Interview  -  Le livre  - Extrait


Interview

  • IR : Preeta Samarasan, pourriez-vous tout d'abord vous présenter à nos visiteurs qui ne vous connaissent pas encore ?

PS : Merci de m'avoir invitée à me présenter ici ; j'en suis ravie. Vous savez déjà mon nom et mon prénom ; pour vous en dire un peu plus, j'ai vécu longtemps aux États-Unis avant de les quitter en 2006. Après un an dans l'Aude, je me suis installée dans un petit village de la Haute-Vienne avec mon mari. Notre fille est née en 2009. Nous partageons notre année entre ce village et la Malaisie.

  • IR : Vous êtes originaire de la communauté indienne de Malaisie, qui est peu connue du public français et réunionnais : pourriez vous nous dire quelle est son histoire et quelle est sa place dans la société malaisienne ?

PS : La communauté indienne de Malaisie est largement divisible en deux : les descendants de travailleurs tamouls, esclaves sous un autre nom, qui ont été amenés par les colons britanniques dans le cadre du système appelé "indentured labour" qui a remplacé l'esclavage ; et les descendants d'Indiens avec plus de moyens qui sont venus volontiers pour l'aventure et l'opportunité. Le premier groupe est beaucoup plus important :la grande majorité des Indiens aujourd'hui vit dans des conditions sordides dans des plantations d'hévéas ou de palmiers, ou pire encore dans des bidonvilles. Néanmoins, il y a aussi une minorité d'Indiens dans la classe "professionnelle," c'est à dire des médecins, des avocats, des ingénieurs, des entrepreneurs, ce qui fait que le gouvernement peut toujours parler de ceux-ci pour se défendre contre les accusations d'apartheid. J'utilise ce mot en pleine conscience de son histoire et de sa signification : la constitution et la loi de la Malaisie privilégient très nettement la majorité malaise (pour tout ce qui concerne postes gouvernementaux, logement, éducation, avec des quotas raciaux même pour des postes dans le secteur privé) et précise que la "Suprématie Malaise" doit être acceptée sans question par le peuple. Cela veut dire (entre autres) que sous ce gouvernement nous n'aurons jamais un premier ministre d'origine indienne.

  • IR : Cette communauté d'origine indienne a-t-elle une culture spécifique ? Une culture que vous considérez comme "purement" indienne ? Ou bien s'est-elle en quelque sorte métissée au contact des autres cultures présentes dans le pays ?

PS : En gros la culture indienne-malaisienne est assez métissée : nous mangeons une cuisine profondément métissée et nous mélangeons linguistiquement le tamoul avec l'anglais, le malais et le cantonnais.

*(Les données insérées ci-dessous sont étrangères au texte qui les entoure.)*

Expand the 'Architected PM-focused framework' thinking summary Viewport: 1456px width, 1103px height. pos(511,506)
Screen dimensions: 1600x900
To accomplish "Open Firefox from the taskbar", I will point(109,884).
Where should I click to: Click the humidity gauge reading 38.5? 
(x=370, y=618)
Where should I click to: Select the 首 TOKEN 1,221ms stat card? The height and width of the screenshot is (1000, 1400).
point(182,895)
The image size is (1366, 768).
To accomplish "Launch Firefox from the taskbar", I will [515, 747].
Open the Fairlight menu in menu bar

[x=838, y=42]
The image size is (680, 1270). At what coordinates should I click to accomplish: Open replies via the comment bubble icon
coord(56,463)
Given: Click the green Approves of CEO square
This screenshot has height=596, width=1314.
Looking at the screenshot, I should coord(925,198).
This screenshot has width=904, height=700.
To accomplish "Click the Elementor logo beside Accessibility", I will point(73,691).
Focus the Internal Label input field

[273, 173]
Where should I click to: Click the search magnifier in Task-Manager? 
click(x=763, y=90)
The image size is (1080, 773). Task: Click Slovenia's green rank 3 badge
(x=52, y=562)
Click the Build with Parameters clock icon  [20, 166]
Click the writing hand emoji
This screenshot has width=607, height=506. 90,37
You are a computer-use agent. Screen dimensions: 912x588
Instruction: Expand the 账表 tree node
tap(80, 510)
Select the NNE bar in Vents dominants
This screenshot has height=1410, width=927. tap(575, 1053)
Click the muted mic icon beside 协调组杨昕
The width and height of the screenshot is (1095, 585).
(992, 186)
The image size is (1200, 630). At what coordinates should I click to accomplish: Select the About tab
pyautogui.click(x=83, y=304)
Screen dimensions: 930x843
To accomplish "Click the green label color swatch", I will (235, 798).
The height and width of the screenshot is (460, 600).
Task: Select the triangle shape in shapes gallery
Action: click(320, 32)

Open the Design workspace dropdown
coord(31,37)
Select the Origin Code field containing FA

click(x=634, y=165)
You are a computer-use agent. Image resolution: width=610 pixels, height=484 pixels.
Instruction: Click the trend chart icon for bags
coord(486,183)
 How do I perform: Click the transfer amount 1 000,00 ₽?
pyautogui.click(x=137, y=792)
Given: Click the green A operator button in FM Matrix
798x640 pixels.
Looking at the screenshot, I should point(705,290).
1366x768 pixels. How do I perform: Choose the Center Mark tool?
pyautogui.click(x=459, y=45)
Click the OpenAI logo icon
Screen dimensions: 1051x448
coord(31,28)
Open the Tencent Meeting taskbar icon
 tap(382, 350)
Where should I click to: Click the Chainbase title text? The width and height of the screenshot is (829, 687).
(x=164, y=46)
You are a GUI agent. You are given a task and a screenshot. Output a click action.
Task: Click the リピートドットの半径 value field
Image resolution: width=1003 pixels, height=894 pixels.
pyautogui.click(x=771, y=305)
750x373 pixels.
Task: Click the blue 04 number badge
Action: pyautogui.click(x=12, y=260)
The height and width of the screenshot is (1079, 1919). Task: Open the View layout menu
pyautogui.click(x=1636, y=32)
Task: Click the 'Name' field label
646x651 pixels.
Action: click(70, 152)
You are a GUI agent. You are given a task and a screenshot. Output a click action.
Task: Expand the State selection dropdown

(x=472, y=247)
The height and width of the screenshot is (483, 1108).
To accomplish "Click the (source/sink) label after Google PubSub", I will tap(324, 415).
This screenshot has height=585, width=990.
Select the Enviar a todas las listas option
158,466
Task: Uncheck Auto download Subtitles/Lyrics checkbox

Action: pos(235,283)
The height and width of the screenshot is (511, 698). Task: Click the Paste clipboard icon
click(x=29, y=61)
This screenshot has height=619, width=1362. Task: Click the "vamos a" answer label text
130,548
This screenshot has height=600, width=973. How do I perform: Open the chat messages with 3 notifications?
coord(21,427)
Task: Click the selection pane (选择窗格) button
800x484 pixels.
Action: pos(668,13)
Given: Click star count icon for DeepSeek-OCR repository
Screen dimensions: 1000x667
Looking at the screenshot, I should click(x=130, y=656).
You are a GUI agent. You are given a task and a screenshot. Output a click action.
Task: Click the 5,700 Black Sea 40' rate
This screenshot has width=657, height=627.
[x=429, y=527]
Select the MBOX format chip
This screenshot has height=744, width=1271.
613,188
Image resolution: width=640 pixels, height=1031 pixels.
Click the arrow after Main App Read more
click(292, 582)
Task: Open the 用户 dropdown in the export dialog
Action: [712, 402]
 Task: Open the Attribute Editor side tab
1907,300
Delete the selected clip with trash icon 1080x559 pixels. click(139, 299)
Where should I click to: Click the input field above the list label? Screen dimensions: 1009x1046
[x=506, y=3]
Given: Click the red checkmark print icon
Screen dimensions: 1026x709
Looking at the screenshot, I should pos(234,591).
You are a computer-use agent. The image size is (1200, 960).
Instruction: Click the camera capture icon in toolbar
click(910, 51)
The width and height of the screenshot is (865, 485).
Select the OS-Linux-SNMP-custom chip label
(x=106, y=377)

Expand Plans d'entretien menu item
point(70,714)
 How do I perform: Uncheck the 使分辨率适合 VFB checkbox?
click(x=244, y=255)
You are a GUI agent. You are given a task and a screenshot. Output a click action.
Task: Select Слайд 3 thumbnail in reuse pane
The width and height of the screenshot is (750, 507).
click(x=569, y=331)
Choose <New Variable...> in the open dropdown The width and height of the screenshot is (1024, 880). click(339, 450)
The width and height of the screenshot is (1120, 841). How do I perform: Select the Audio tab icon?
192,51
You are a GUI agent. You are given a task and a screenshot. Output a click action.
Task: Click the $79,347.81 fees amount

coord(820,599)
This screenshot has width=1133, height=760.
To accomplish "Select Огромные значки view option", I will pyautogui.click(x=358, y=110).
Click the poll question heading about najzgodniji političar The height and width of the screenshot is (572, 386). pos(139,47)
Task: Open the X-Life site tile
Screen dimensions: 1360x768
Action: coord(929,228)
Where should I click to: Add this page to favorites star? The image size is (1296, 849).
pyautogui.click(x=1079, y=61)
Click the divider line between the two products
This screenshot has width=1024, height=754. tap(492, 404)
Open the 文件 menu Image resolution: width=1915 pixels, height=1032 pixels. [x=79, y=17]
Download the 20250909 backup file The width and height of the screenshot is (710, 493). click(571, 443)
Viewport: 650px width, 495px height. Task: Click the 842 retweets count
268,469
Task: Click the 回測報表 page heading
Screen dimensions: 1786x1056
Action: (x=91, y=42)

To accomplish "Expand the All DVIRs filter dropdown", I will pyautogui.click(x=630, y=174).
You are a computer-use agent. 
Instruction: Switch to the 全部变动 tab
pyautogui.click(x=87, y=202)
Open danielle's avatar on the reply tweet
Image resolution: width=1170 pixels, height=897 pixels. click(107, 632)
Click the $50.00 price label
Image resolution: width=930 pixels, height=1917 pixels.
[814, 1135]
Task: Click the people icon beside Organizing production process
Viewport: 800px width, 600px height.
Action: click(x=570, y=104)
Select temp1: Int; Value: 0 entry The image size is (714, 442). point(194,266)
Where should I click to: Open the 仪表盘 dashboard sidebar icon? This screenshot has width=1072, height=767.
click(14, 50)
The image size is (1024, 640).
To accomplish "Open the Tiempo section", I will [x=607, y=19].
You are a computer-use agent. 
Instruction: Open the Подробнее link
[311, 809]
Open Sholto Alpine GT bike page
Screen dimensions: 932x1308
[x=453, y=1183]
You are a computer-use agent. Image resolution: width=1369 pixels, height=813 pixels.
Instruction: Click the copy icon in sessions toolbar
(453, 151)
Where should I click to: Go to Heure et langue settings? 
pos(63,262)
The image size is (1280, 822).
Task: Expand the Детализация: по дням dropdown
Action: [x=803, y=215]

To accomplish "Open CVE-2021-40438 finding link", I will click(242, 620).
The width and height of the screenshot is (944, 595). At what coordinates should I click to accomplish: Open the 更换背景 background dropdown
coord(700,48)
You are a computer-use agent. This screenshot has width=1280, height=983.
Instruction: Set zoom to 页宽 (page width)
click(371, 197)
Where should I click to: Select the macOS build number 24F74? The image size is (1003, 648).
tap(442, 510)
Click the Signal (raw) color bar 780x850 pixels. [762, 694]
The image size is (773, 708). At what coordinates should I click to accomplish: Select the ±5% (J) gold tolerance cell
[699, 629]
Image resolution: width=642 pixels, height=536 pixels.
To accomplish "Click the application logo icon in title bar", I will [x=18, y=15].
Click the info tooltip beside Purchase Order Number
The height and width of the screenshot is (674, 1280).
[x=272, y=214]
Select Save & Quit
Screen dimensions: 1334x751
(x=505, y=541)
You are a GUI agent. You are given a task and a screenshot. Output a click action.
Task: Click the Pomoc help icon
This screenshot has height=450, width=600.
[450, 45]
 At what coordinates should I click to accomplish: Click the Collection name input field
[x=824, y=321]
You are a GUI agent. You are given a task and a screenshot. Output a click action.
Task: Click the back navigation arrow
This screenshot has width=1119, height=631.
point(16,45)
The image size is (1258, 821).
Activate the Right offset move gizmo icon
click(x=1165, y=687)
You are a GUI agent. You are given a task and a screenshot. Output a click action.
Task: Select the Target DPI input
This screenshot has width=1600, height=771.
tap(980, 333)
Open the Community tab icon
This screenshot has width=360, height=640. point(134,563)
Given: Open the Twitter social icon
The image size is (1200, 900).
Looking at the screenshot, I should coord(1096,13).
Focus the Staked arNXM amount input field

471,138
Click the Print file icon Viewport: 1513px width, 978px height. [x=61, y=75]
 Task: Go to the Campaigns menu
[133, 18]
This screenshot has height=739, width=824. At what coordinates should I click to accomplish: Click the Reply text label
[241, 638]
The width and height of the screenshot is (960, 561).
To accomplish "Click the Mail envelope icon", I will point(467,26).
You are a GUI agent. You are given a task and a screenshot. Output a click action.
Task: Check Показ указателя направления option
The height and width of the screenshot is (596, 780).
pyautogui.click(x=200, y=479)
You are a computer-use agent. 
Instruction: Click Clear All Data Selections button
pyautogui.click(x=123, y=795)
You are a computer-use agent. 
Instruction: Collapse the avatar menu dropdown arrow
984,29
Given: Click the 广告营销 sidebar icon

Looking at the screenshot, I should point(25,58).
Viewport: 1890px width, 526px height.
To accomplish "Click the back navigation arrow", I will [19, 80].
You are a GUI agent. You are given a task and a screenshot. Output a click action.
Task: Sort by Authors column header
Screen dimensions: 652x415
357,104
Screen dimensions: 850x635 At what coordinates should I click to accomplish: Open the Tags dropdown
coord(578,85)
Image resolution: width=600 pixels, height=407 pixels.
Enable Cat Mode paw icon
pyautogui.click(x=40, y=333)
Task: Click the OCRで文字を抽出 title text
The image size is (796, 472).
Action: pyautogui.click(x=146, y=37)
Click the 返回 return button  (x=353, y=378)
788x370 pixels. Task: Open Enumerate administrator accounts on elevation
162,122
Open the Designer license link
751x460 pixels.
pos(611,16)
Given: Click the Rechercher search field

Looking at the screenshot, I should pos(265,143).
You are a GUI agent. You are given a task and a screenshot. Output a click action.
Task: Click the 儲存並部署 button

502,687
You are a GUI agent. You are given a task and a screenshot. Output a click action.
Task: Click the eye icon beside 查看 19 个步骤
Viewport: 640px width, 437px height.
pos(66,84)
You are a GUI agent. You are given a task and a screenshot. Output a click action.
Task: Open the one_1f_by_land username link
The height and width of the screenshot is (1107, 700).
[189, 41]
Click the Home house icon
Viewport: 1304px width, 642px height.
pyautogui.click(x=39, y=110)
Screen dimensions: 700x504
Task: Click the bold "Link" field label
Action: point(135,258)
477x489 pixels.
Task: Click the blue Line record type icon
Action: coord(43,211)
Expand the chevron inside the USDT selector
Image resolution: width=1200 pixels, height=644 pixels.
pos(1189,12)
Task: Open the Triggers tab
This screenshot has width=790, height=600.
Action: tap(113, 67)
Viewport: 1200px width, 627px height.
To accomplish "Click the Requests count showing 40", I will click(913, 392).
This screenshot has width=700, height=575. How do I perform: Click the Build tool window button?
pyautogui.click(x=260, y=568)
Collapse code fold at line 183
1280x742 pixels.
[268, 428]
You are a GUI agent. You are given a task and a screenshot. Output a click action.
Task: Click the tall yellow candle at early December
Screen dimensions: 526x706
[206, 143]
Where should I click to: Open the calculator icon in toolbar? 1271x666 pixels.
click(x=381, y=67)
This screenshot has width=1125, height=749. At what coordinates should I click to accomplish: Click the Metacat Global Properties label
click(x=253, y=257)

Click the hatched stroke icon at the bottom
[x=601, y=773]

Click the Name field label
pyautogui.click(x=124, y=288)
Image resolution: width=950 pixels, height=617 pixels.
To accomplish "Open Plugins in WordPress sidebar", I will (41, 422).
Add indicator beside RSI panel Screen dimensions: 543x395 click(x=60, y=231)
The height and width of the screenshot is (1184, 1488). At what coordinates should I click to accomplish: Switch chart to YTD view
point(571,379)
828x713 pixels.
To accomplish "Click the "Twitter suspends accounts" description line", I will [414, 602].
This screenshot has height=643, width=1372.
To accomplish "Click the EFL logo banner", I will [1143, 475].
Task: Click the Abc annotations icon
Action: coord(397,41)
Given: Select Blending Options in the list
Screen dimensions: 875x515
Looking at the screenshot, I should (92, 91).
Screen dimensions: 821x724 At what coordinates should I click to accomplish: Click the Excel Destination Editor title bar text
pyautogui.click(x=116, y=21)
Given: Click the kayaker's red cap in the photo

Mais nous fêtons toujours les fêtes indiennes, et pour les hindous, la religion reste assez "pure." Je dois dire aussi que je suis souvent étonnée de découvrir que nous avons préservé des parties de la culture tamoule -- que ce soit une fête, un mot, un façon de parler à ses aînés -- qui n'ont pas survécu en Inde.

  • IR : Personnellement, quelle a été votre vie en Malaisie au cours de votre enfance et de votre adolescence ?

PS : J'ai eu une enfance tout à fait normale et même, je dirais, pleine de bonheur. J'adorais l'école -- pas pour les cours mais pour les copines ! -- et je passais beaucoup de temps à lire, à rêver, à écrire. J'ai deux frères mais ils sont beaucoup plus âgés donc j'ai grandi comme enfant unique, avec toute la liberté et la solitude que ça entraîne. Comme beaucoup de parents asiatiques, les miens insistaient pas mal sur la réussite scolaire de leurs enfants, mais j'avais la chance de pouvoir plus ou moins réussir sans devoir sacrifier tous les plaisirs de la jeunesse.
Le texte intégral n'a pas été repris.